Quelle relation entre Qualiopi et le collectif de travail ?

La démarche qualité mise en oeuvre par les OPAC doit-elle être uniquement considérée comme une réponse à un impératif règlementaire ? 

Dans cet article, je voudrais justement interroger cet impératif réglementaire.
S
ur le plan de la qualité de la formation et celui de la justification des fonds engagés pour financer les prestations, il s’avère totalement justifié.
Néanmoins, il peut venir
questionner voire bousculer l’organisation-même du travail au sein d’un collectif de collaborateurs aux compétences et profils différents.


BALBUTIEMMENTS D’UNE DEMARCHE QUALITE 

Un mouvement de fond s’est développé au fil des années en termes de démarche qualité dans différents secteurs.
Celui de la formation professionnelle a commencé à en connaître les prémices dès 2014 avec l’arrivée de « Data-dock ».

Lors de précédentes fonctions dans le secteur du bâtiment, j’avais déjà pu observer cette évolution, notamment lors de l’apparition de la mention « RGE » (Reconnu garant de l’environnement), qualification (liée à un métier) et non une certification, permettant d’attester d’une expertise dans une catégorie de travaux et de l’excellence dans la réalisation de chantiers.
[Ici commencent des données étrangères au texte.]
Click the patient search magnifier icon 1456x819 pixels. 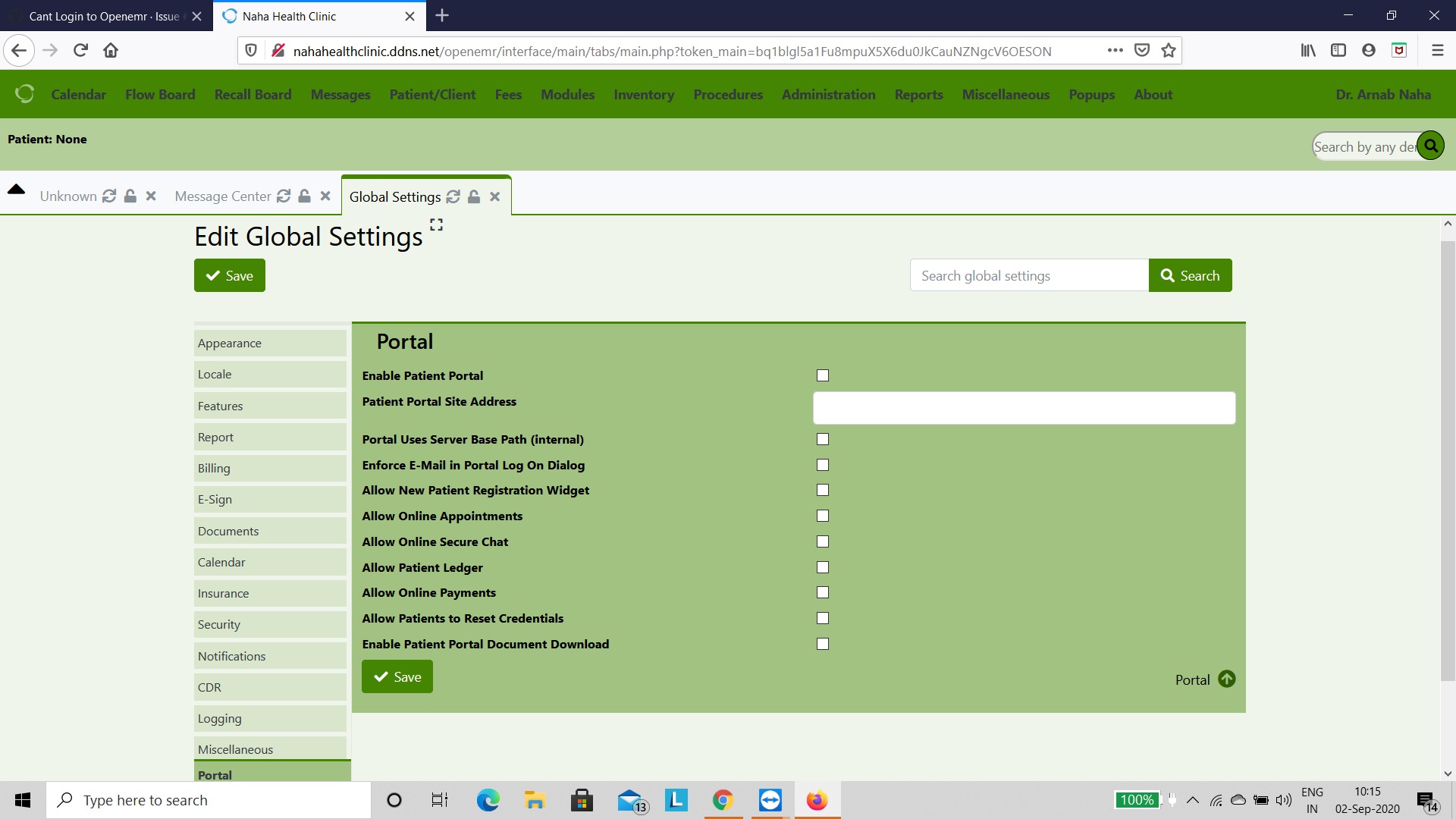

Cette mention permettait de pouvoir faire bénéficier sa clientèle de financements divers (crédits d’impôts, CEE, Eco-PTZ…).
Cela devenait donc un impératif, malgré l’existence depuis une dizaine d’années d’autres démarches qualité volontaires dans l’univers du bâtiment (Qualibat, Qualifelec, OPQIBI, I.Cert, Certibat…).

Avec l’émergence de « RGE » étaient apparues les réticences et tiraillements devant cette approche qui visaient à démontrer qu’on faisait bien son travail et qu’on respectait les règles de l’art. Les mêmes émois ont secoué la sphère formation lors de la naissance de « Data-dock ».
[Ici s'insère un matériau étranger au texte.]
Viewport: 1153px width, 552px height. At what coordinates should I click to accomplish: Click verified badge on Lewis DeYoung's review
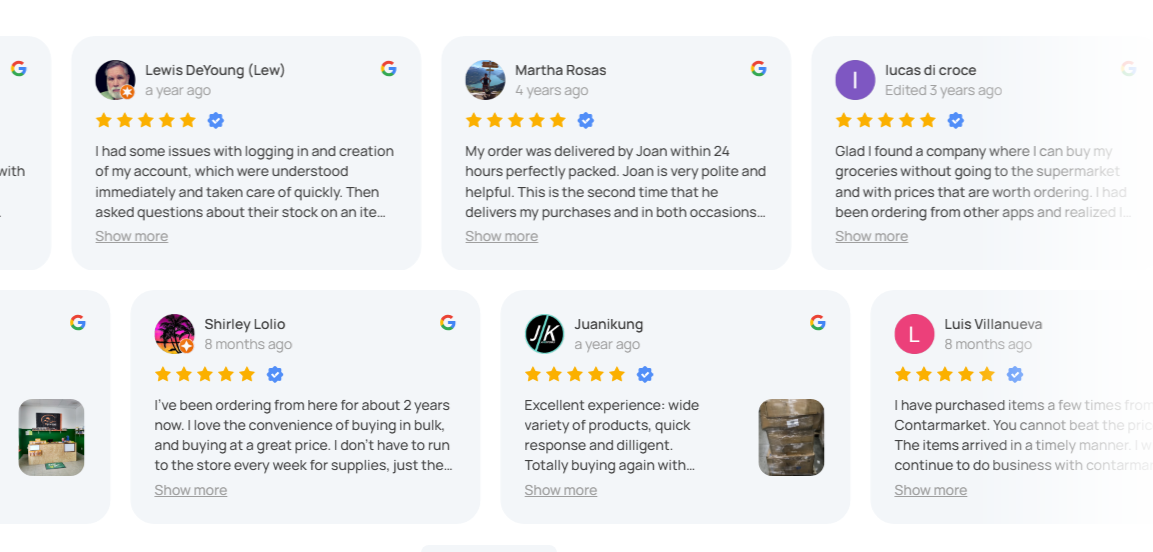(216, 121)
Ces deux démarches, « RGE » et « Data-dock », n’étaient pourtant pas des certifications et, de mon point de vue, n’ont pas appelé de réelles évolutions de l’organisation du travail dans les structures concernées.
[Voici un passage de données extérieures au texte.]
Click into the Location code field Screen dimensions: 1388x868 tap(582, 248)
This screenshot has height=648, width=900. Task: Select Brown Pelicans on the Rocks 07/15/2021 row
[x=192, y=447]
« RGE » allait néanmoins plus loin que « Data-dock ». En effet, dans ce premier domaine du bâtiment, il y avait déjà (et toujours) des audits réguliers de chantiers, alors que, dans le domaine de la formation, « Data-dock » restait une démarche déclarative et les « contrôles » diligentés par un financeur ou par le GIE Data-dock restaient plutôt rares (de l’ordre de 1000 à 2000 par an).

Pour ceux qui voulaient aller plus loin et démontrer leur engagement qualité de manière plus appuyée, le choix d’une qualification ou certification volontaire s’avérait dès lors incontournable. Des  organismes comme ICPF-PSI, I.Cert, ISQ, et bien d’autres proposaient des « certifications et labels qualités » pour la plupart reconnus par le « CNEFOP » comme valides pour démontrer le respect les critères du décret du 30.06.2015 (le fameux « Acte I » de la qualité).

L’ensemble de ces démarches, bien qu’exigeantes et rigoureuses, n’ont pas entraîné les mêmes débats que ceux générés par la naissance de Qualiopi. Elles étaient avant tout l’affaire de spécialistes, qui occupait souvent des fonctions dédiées au sein de leurs structures respectives et ne semblaient pas autant partagées ou à partager, au sein des collectifs de travail.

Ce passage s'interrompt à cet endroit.